De notre envoyé spécial à Rotterdam (Pays-Bas)

Et si, cette année, une chanson francophone remportait l’Eurovision ? Ce scénario ne s’est pas produit depuis que Céline Dion a soulevé le trophée pour la Suisse avec Ne partez pas sans moi. C’était en 1988. Ensuite, l’anglais a assis son hégémonie sur le concours…

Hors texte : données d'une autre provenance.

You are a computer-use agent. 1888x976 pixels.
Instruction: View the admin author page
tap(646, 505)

Mais cette fois, la langue de Molière peut espérer une happy end, ou plutôt une fin heureuse, en finale de l’édition 2021, le 22 mai prochain à Rotterdam. Deux morceaux en français trônent
en bonne place parmi les favoris : Voilà, de la Française
Barbara Pravi et Tout l’univers du
Suisse Gjon’s Tears.

« Un amour profond pour les mots »

« La langue française n’était pas une option pour moi, assure la représentante tricolore. On m’a demandé plusieurs fois si j’allais ajouter des mots en anglais. Je ne l’ai pas fait, non pas parce que je n’ai pas envie que ma chanson soit internationale, mais parce que ce que je fais c’est de la chanson française, j’ai surtout un amour profond pour les mots. »

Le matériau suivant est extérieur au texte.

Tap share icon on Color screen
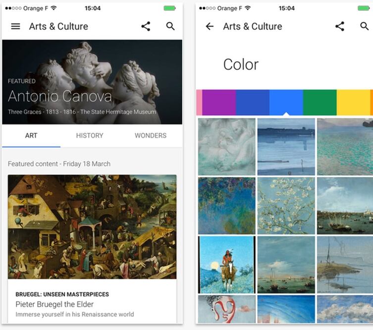 (x=340, y=26)
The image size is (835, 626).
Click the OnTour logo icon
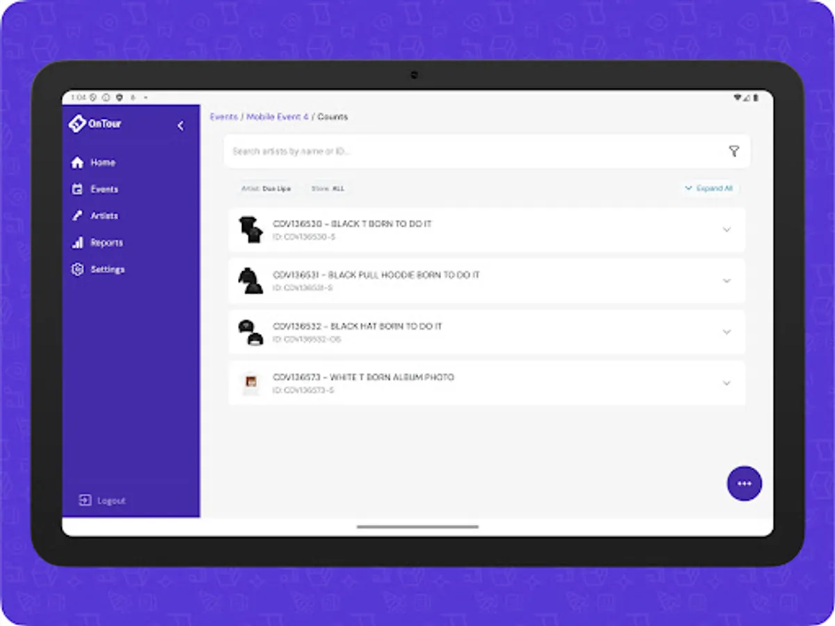click(78, 123)
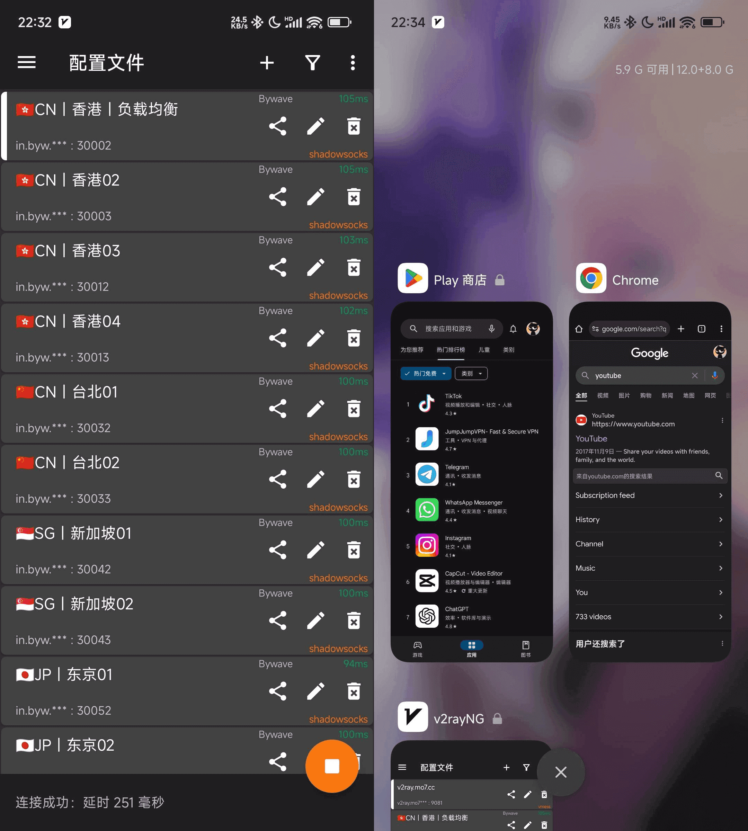Viewport: 748px width, 831px height.
Task: Click the share icon for 香港02
Action: point(277,195)
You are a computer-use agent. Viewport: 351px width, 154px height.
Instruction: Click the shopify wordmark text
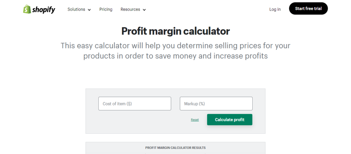[x=44, y=10]
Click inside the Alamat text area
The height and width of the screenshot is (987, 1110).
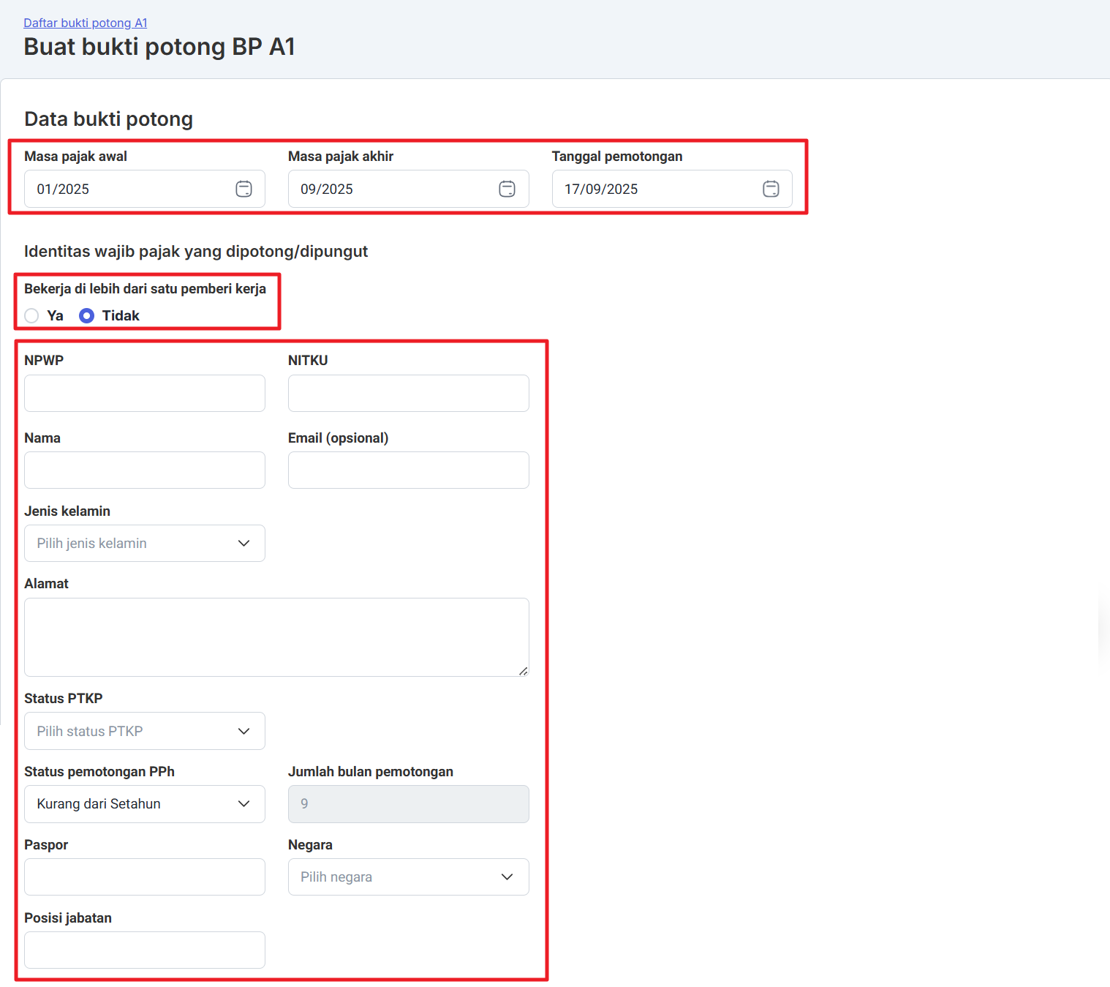click(276, 637)
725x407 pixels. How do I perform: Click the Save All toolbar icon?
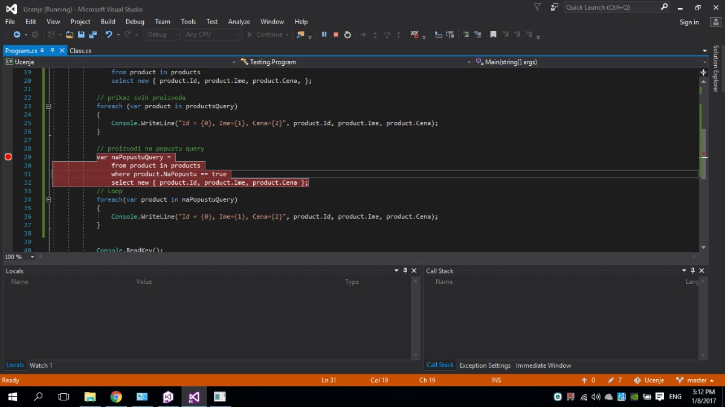[93, 34]
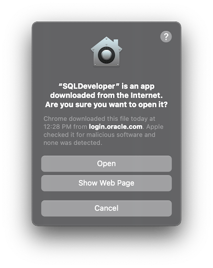Click the vault dial inside the house icon
Image resolution: width=213 pixels, height=268 pixels.
point(106,55)
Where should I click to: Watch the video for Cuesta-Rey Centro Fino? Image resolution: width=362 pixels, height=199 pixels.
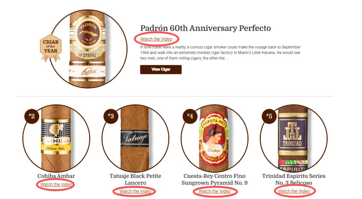coord(215,191)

« On a évité les polémiques sur le fait que notre artiste chante en anglais », se réjouit Stéphane Bern, en faisant référence aux controverses de ces dernières années où les secrétaires d’Etat à la francophonie s’insurgeaient d’entendre de l’anglais au détour d’un couplet ou d’un refrain de J’ai cherché d’Amir, Requiem d’Alma ou Roi de Bilal Hassani, respectivement candidats en 2016, 2017 et 2019. « Il est important qu’on envoie le signal que le français est aussi la langue de l’Europe », ajoute l’animateur, qui commentera cette édition au côté de Laurence Boccolini.

La francophonie a pâti du retrait du Luxembourg et de Monaco

Il fut un temps où la langue française avait le vent en poupe au concours. Entre 1956, année de la création de l’Eurovision, et 1990, elle dominait le palmarès : 14 chansons francophones ont décroché un trophée sur cette période, contre neuf en anglais. Un podium complété par trois morceaux en… néerlandais.

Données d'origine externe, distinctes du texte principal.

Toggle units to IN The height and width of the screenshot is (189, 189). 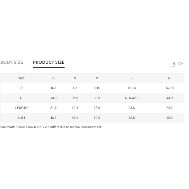coord(173,64)
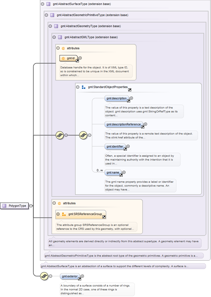This screenshot has height=297, width=211.
Task: Collapse the gml:id attributes group
Action: 58,48
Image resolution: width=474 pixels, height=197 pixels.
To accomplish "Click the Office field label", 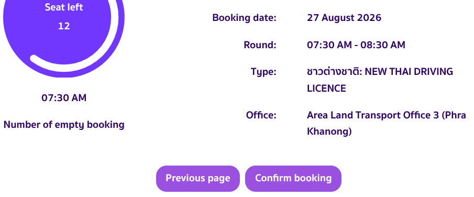I will (x=261, y=115).
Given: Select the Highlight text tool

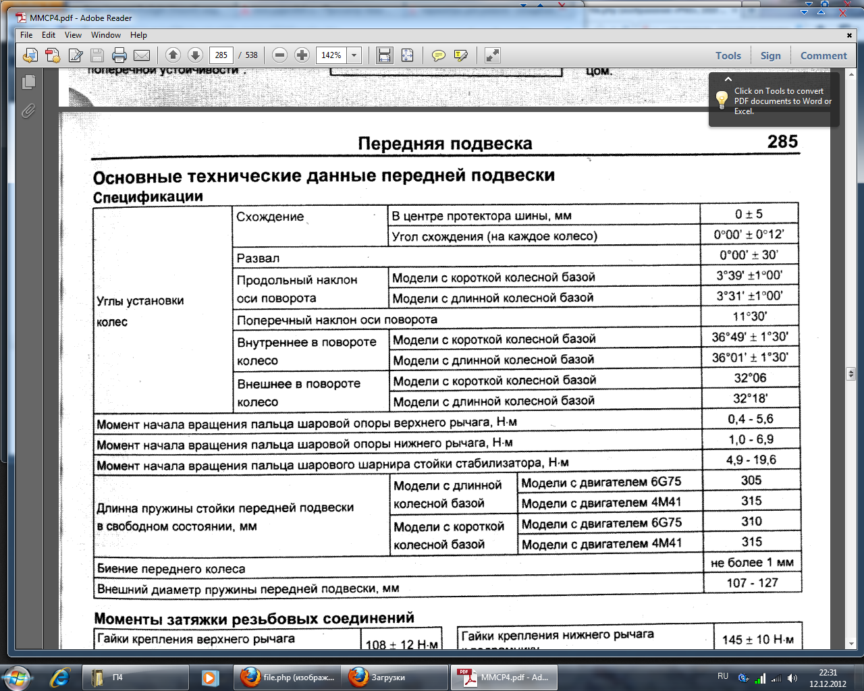Looking at the screenshot, I should click(461, 55).
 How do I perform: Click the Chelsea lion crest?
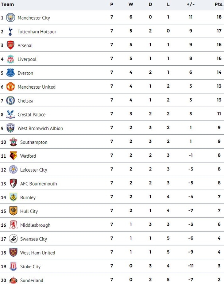click(x=11, y=100)
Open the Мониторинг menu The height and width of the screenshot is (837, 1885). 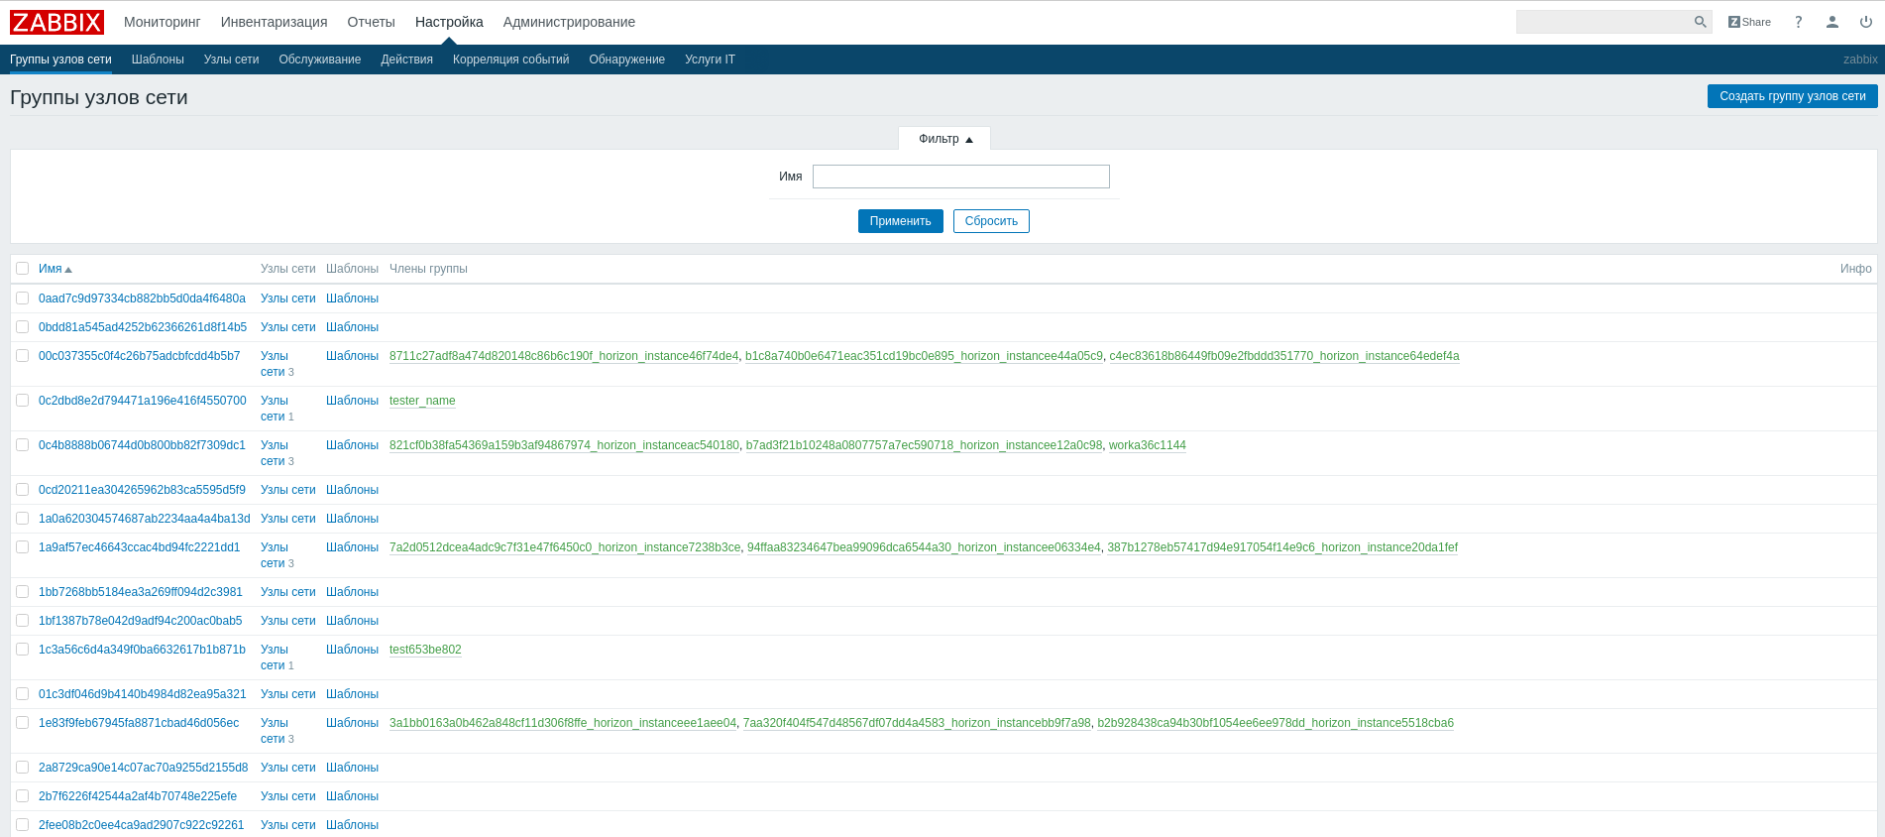click(x=162, y=22)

Depuis trente ans, seuls le suédois, l’hébreu, l’ukrainien, le serbe, le tatar de Crimée et le portugais ont eu l’opportunité de triompher de temps en temps, entrecoupant un tunnel de victoires anglophones. Le déclin du français s’explique notamment par le fait que le Luxembourg ne participe plus depuis 1993 et Monaco depuis 2006, laissant la France bien seule pour défendre sa langue. D’autant plus que, en 1999, le règlement de la compétition a été modifié : il n’oblige plus les artistes à chanter dans une des langues nationales du pays qu’ils représentent.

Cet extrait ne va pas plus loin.